─── DATA FOR REVIEW ───

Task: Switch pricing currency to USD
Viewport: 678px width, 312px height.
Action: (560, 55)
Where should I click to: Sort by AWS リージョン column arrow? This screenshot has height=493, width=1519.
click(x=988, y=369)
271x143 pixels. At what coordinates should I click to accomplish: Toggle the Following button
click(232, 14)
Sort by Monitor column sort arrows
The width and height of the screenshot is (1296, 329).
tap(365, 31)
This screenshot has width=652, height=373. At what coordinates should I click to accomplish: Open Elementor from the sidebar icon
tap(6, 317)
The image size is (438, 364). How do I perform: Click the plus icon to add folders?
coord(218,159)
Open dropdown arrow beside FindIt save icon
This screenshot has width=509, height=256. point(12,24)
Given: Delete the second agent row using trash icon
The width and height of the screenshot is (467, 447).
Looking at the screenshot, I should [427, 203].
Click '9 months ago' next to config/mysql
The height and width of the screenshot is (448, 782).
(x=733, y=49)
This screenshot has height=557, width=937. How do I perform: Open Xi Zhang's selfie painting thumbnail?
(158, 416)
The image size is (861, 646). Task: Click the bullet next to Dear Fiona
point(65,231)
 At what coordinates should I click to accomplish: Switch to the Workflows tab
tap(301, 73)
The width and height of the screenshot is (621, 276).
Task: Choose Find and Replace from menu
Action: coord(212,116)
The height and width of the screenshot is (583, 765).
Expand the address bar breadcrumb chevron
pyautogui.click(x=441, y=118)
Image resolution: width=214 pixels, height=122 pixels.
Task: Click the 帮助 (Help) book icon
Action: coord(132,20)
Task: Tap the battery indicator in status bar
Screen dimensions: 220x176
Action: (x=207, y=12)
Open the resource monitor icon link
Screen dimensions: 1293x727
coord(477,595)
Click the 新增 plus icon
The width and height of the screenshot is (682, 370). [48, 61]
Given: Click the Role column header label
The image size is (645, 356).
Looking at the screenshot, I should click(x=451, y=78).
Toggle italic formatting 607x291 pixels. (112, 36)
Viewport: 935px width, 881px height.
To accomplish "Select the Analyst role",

───

## INSTRUCTIONS FOR THE TASK
Extract every line above exactly as it stands.

## TASK ANSWER
Task: Switch pricing currency to USD
Viewport: 678px width, 312px height.
Action: (560, 55)
Where should I click to: Sort by AWS リージョン column arrow? This screenshot has height=493, width=1519.
click(x=988, y=369)
271x143 pixels. At what coordinates should I click to accomplish: Toggle the Following button
click(232, 14)
Sort by Monitor column sort arrows
The width and height of the screenshot is (1296, 329).
tap(365, 31)
This screenshot has width=652, height=373. At what coordinates should I click to accomplish: Open Elementor from the sidebar icon
tap(6, 317)
The image size is (438, 364). How do I perform: Click the plus icon to add folders?
coord(218,159)
Open dropdown arrow beside FindIt save icon
This screenshot has width=509, height=256. point(12,24)
Given: Delete the second agent row using trash icon
The width and height of the screenshot is (467, 447).
Looking at the screenshot, I should [427, 203].
Click '9 months ago' next to config/mysql
The height and width of the screenshot is (448, 782).
(x=733, y=49)
This screenshot has height=557, width=937. How do I perform: Open Xi Zhang's selfie painting thumbnail?
(158, 416)
The image size is (861, 646). Task: Click the bullet next to Dear Fiona
point(65,231)
 At what coordinates should I click to accomplish: Switch to the Workflows tab
tap(301, 73)
The width and height of the screenshot is (621, 276).
Task: Choose Find and Replace from menu
Action: coord(212,116)
The height and width of the screenshot is (583, 765).
Expand the address bar breadcrumb chevron
pyautogui.click(x=441, y=118)
Image resolution: width=214 pixels, height=122 pixels.
Task: Click the 帮助 (Help) book icon
Action: coord(132,20)
Task: Tap the battery indicator in status bar
Screen dimensions: 220x176
Action: (x=207, y=12)
Open the resource monitor icon link
Screen dimensions: 1293x727
coord(477,595)
Click the 新增 plus icon
The width and height of the screenshot is (682, 370). [48, 61]
Given: Click the Role column header label
The image size is (645, 356).
Looking at the screenshot, I should click(x=451, y=78).
Toggle italic formatting 607x291 pixels. (112, 36)
Viewport: 935px width, 881px height.
To accomplish "Select the Analyst role",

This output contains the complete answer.